Tolong ganti "Aran Steel" dengan "Aran Metal" pada bagian catatan yang dimulai dari baris berisi "Given: Click the Aran Steel footer logo" dan berakhir pada baris berisi "click(x=239, y=435)", lalu tuliskan kembali bagian itu tanpa perubahan lain.

Data yang terkumpul

━━━━━━━━━━━━━━━━━━━━

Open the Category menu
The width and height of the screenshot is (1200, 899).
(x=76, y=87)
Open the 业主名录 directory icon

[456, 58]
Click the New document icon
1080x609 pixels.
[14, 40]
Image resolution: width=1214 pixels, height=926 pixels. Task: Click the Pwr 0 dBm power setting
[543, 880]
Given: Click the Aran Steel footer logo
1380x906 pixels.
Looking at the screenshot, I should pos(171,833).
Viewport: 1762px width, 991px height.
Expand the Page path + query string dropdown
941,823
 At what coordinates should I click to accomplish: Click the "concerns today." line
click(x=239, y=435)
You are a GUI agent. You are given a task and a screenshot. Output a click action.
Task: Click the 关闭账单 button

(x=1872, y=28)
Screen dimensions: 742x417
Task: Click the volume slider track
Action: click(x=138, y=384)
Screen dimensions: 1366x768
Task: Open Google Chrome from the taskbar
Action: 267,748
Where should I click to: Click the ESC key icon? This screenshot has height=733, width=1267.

━━━━━━━━━━━━━━━━━━━━

JAWABAN TERTULIS:
Given: Click the Aran Metal footer logo
1380x906 pixels.
Looking at the screenshot, I should pos(171,833).
Viewport: 1762px width, 991px height.
Expand the Page path + query string dropdown
941,823
 At what coordinates should I click to accomplish: Click the "concerns today." line
click(x=239, y=435)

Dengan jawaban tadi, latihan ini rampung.